• _Directions_: Copy every line below precisely as it appears.

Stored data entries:
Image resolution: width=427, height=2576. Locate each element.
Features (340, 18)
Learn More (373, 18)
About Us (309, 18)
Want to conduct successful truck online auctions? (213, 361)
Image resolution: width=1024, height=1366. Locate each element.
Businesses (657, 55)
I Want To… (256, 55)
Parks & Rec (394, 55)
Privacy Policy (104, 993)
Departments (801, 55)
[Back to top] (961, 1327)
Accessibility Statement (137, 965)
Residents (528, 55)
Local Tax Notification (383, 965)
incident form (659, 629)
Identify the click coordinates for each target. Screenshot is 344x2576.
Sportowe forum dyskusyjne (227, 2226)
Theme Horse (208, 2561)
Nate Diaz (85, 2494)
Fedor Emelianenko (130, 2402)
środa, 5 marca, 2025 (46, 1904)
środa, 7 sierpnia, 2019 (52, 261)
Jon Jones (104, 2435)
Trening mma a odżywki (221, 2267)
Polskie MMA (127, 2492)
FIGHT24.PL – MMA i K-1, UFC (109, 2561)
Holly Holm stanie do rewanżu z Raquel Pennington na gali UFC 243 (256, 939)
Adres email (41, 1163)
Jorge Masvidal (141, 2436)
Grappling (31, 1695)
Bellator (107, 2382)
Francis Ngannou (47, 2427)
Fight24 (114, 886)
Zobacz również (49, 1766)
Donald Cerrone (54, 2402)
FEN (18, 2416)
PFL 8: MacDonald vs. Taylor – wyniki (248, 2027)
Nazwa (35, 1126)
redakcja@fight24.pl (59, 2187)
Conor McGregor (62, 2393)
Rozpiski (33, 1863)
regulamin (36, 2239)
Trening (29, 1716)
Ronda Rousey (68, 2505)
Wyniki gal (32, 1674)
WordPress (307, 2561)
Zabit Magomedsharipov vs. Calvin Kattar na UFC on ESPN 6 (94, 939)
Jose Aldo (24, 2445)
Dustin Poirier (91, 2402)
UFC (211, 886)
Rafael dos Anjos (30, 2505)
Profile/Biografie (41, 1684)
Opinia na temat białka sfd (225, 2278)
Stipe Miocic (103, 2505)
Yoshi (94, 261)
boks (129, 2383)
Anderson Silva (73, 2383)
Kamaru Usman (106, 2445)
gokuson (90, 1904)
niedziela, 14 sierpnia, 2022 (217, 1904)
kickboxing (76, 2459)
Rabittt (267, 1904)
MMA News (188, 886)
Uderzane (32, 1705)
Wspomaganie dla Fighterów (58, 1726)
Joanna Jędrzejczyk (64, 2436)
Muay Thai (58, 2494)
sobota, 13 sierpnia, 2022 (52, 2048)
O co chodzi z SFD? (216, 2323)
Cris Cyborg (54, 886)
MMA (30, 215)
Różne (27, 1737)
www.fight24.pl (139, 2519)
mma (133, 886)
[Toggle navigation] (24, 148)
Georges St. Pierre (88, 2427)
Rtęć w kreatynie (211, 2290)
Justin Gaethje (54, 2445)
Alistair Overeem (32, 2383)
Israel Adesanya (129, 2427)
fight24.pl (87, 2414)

• _Final answer_:
Image resolution: width=427, height=2576. Locate each element.
Features (340, 18)
Learn More (373, 18)
About Us (309, 18)
Want to conduct successful truck online auctions? (213, 361)
Image resolution: width=1024, height=1366. Locate each element.
Businesses (657, 55)
I Want To… (256, 55)
Parks & Rec (394, 55)
Privacy Policy (104, 993)
Departments (801, 55)
[Back to top] (961, 1327)
Accessibility Statement (137, 965)
Residents (528, 55)
Local Tax Notification (383, 965)
incident form (659, 629)
Identify the click coordinates for each target. Screenshot is 344x2576.
Sportowe forum dyskusyjne (227, 2226)
Theme Horse (208, 2561)
Nate Diaz (85, 2494)
Fedor Emelianenko (130, 2402)
środa, 5 marca, 2025 (46, 1904)
środa, 7 sierpnia, 2019 (52, 261)
Jon Jones (104, 2435)
Trening mma a odżywki (221, 2267)
Polskie MMA (127, 2492)
FIGHT24.PL – MMA i K-1, UFC (109, 2561)
Holly Holm stanie do rewanżu z Raquel Pennington na gali UFC 243 (256, 939)
Adres email (41, 1163)
Jorge Masvidal (141, 2436)
Grappling (31, 1695)
Bellator (107, 2382)
Francis Ngannou (47, 2427)
Fight24 (114, 886)
Zobacz również (49, 1766)
Donald Cerrone (54, 2402)
FEN (18, 2416)
PFL 8: MacDonald vs. Taylor – wyniki (248, 2027)
Nazwa (35, 1126)
redakcja@fight24.pl (59, 2187)
Conor McGregor (62, 2393)
Rozpiski (33, 1863)
regulamin (36, 2239)
Trening (29, 1716)
Ronda Rousey (68, 2505)
Wyniki gal (32, 1674)
WordPress (307, 2561)
Zabit Magomedsharipov vs. Calvin Kattar na UFC on ESPN 6 (94, 939)
Jose Aldo (24, 2445)
Dustin Poirier (91, 2402)
UFC (211, 886)
Rafael dos Anjos (30, 2505)
Profile/Biografie (41, 1684)
Opinia na temat białka sfd (225, 2278)
Stipe Miocic (103, 2505)
Yoshi (94, 261)
boks (129, 2383)
Anderson Silva (73, 2383)
Kamaru Usman (106, 2445)
gokuson (90, 1904)
niedziela, 14 sierpnia, 2022 (217, 1904)
kickboxing (76, 2459)
Rabittt (267, 1904)
MMA News (188, 886)
Uderzane (32, 1705)
Wspomaganie dla Fighterów (58, 1726)
Joanna Jędrzejczyk (64, 2436)
Muay Thai (58, 2494)
sobota, 13 sierpnia, 2022 (52, 2048)
O co chodzi z SFD? (216, 2323)
Cris Cyborg (54, 886)
MMA (30, 215)
Różne (27, 1737)
www.fight24.pl (139, 2519)
mma (133, 886)
[Toggle navigation] (24, 148)
Georges St. Pierre (88, 2427)
Rtęć w kreatynie (211, 2290)
Justin Gaethje (54, 2445)
Alistair Overeem (32, 2383)
Israel Adesanya (129, 2427)
fight24.pl (87, 2414)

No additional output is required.